Dr. Stephen F. Sundlof, director of the FDA Center for Veterinary Medicine, testified that the agency had tracked the major shipments of the suspect wheat gluten from China but continued tracing the ingredient pound by pound. An interplant transfer led Menu Foods to recall certain products from an Ontario plant almost a month after the manufacturer initially recalled products from plants in Kansas and New Jersey.

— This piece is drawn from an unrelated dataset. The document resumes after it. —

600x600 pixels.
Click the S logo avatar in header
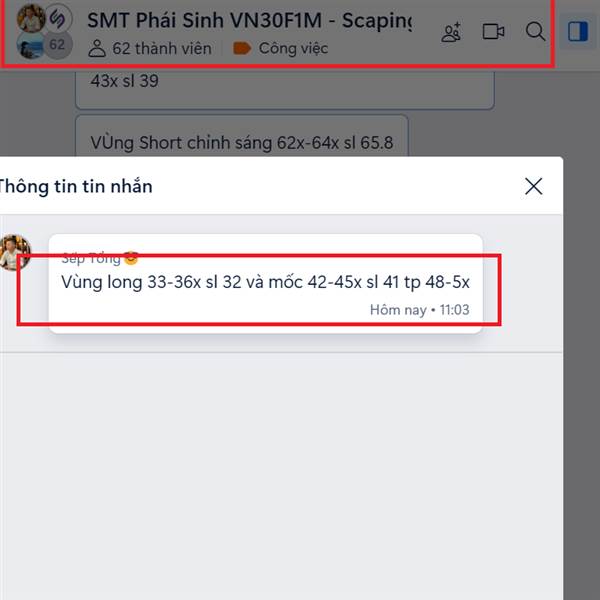(x=58, y=18)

Steven Solomon of the FDA Office of Regulatory Affairs, who has been leading the field investigation, testified that the agency has visited hundreds of stores in the United States to ensure that retailers are removing all the products that multiple manufacturers have recalled.

Food safety system 

Many of Sen. Durbin's inquiries about the recall related to the structure of the national food safety system, which divides jurisdiction for human and animal foods among multiple government bodies. He has introduced legislation to establish a single agency that would consolidate these responsibilities.

 

Early in his line of questioning, Sen. Durbin asked whether the FDA has the legal authority to issue a mandatory recall.

"We don't have that mandatory authority," Dr. Sundlof said. "We have other measures that we can use to make sure that contaminated product doesn't get into the market, such as seizure of product, if we need to go that far."

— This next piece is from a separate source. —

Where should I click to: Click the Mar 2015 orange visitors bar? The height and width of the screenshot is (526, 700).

Then, Sen. Durbin referred to his experience working in a meat-packing facility in East St. Louis when he was in college. Inspectors from the Department of Agriculture were always on the scene, Sen. Durbin said. He inquired about the frequency with which the FDA inspects manufacturers of pet food.

Dr. Sundlof said the FDA has inspected about 30 percent of U.S. manufacturers of pet food in the past 3 1/2 years. Most of the inspections were to check for proper labeling of certain beef products to prevent the spread of bovine spongiform encephalopathy.

"But there have been many that were for other reasons," he said. "Some of them were just routine inspections. Others were for cause."

Dr. Sundlof said the FDA bases the level of inspection on the risks from products, partly because of limitations on resources, and pet food traditionally has been very safe.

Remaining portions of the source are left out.